6) Não se associe a pessoas que crêem que tudo se resolve com o «novo método» ou «novo estilo» que elas representam. Esta
dica pode soar antipática, mas é isso aí, minha gente -- desde que você
realmente tenha mais interesse em yoga do que em «vencer seus medos»,
«sair de sua zona de conforto» ou «melhorar a auto-estima». Na verdade,
esta dica pode ser resumida da seguinte forma: não perca seu tempo.
7) Lembre-se que instrutor não é guru e o yoga é feito de gurus, não de instrutores.
Não é estranho que tantos instrutores evitem usar esse termo,
principalmente para se referir a si mesmos? Se não são gurus, como podem
ensinar yoga? Se são apenas instrutores, como podem ensinar yoga? A
resposta é simples: eles não ensinam yoga.
8) Asana não é «postura corporal». Se asana fosse
«postura corporal», as estátuas vivas do centro de São Paulo seriam
grandes yogins.
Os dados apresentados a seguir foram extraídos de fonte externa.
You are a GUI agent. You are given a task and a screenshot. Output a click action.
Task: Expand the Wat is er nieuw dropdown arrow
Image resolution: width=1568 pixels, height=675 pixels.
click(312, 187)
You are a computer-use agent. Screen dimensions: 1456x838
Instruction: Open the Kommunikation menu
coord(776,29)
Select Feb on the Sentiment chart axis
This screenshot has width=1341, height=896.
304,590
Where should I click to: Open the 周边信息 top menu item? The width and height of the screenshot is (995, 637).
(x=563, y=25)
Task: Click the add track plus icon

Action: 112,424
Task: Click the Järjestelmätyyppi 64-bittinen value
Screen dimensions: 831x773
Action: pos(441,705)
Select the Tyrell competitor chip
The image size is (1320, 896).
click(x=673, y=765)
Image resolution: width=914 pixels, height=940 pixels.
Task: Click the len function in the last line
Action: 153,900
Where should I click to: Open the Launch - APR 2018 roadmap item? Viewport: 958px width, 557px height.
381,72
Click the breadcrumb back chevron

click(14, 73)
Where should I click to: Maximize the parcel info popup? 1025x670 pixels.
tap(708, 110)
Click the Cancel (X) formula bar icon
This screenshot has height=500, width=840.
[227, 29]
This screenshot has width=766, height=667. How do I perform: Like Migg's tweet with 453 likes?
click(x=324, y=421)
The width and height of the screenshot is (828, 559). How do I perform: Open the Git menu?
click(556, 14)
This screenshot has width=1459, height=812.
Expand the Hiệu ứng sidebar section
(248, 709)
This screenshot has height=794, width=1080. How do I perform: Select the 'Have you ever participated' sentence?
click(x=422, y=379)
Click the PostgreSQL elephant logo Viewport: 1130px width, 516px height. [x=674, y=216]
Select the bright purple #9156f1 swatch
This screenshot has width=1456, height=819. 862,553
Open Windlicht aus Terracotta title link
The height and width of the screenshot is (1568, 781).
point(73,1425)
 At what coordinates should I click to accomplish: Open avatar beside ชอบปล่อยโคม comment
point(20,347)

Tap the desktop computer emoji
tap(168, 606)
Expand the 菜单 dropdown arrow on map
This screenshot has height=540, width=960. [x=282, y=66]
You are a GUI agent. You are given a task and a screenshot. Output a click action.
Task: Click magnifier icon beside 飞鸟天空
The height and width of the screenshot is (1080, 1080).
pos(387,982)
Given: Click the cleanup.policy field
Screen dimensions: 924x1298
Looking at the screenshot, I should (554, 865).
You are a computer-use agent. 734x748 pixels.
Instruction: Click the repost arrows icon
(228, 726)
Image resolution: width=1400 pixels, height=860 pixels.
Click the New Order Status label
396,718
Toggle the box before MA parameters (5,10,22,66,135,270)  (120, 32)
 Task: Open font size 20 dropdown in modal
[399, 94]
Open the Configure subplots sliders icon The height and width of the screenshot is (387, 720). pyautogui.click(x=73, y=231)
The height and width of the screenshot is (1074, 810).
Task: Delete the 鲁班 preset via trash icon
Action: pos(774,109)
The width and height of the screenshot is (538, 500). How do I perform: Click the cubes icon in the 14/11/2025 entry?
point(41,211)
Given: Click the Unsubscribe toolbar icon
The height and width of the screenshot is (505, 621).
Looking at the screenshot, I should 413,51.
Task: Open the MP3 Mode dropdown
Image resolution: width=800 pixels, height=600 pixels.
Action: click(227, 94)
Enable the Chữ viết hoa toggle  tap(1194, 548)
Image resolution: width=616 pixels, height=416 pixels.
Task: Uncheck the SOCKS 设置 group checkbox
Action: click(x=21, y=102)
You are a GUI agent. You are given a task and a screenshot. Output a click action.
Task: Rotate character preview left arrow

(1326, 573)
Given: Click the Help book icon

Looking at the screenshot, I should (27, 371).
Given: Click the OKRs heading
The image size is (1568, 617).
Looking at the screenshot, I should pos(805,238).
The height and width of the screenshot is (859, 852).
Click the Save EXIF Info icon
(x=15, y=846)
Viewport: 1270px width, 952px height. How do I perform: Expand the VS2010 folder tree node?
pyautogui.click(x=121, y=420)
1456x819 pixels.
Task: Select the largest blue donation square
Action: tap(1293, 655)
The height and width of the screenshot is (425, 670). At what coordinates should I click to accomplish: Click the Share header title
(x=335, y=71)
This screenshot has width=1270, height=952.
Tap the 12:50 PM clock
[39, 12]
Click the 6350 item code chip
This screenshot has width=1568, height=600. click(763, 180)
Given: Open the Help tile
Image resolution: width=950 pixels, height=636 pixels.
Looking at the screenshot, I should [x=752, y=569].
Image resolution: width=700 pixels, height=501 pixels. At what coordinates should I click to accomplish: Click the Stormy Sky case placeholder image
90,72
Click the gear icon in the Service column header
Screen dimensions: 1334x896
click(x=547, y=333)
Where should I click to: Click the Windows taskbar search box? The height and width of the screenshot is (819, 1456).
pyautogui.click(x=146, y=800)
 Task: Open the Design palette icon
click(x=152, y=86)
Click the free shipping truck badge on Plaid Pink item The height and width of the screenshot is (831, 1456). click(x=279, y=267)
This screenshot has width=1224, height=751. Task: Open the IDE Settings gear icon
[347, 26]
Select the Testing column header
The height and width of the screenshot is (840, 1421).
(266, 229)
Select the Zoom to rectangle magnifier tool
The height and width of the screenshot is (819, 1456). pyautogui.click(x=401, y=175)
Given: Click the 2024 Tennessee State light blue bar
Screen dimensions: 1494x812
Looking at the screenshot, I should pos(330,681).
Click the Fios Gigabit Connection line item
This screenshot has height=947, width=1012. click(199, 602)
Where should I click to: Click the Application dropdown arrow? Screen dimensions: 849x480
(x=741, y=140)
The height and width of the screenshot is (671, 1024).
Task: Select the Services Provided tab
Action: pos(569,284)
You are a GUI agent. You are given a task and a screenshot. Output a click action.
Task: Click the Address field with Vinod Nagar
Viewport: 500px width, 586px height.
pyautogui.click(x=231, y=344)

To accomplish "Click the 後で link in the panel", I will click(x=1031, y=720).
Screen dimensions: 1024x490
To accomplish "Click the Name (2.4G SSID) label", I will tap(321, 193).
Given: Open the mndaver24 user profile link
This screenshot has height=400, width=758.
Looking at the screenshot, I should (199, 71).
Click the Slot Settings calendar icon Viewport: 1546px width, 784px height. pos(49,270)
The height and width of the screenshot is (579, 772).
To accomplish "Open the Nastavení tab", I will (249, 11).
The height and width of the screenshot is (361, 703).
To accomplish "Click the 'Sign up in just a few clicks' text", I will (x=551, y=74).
Meu respeito e admiração aos artistas de rua, claro;
estou dizendo apenas que fazer pose com o corpo e sustentá-la por vários
minutos não implica o sujeito ser um yogin. Ginastas, atletas,
bailarinos -- estas pessoas são famosas pelo excelente domínio do corpo.
O que isto tem a ver com o yoga? Em princípio, muito pouco. A
consciência corporal é um passo para a realização como yogin, não o
controle ou o domínio do corpo. Todos os sistemas modernos baseiam-se na
idéia de que o yoga se define na prática corporal. Quem defende esta
idéia mostra que sequer conhece a diferença entre yoga e hathayoga. E
isto nos leva à próxima dica.
9) Saiba o que diferencia o yoga do hathayoga e saiba o que diferencia o hathayoga de todos os sistemas modernos. Muitas
pessoas acham que esse papo de diferenciação é bobagem. São exatamente
essas pessoas que repetem que «yoga é união», «tudo é Um» e «não existe
melhor ou pior». Já expliquei por que esses slogans são idiotas, aqui e aqui.
10) Pare definitivamente com essa besteira de «yoga para...», «asana para...». Abandone essa visão utilitarista do yoga, que coloca técnicas do
hathayoga a serviço dos objetivos mais diversos e dissonantes. É claro
que você pode usar paschimottanasana para alongar a coluna e tornar as
pernas mais flexíveis, e isto melhorará sua postura e a mobilidade de
suas pernas. Mas, como diz o ditado budista, se você fixar sua atenção
no dedo, fatalmente esquecerá da lua. Tudo depende do que você quer.
Yoga é transcendência, ainda que em circunstâncias específicas a prática possa produzir resultados que o tornam cada vez mais escravo da imanência.
Comentários
O que eu recomendo é justamente que se comece do samadhi -- não da prática do samadhi, mas de algum entendimento do samadhi, mesmo que superficial. Quando se estabelece esse norte para a prática é possível avançar consistentemente desde os angas mais básicos.
Obviamente -- como também explico no texto -- começar pelo entendimento do samadhi implica ter acesso a um guru ou pelo menos a fontes (shastras, livros) que tratam a prática desde esse ponto de vista.
O que não parece muito adequado é começar com vinyasa ou ióga restaurativa achando que com isso foi dado o primeiro passo rumo ao samyama.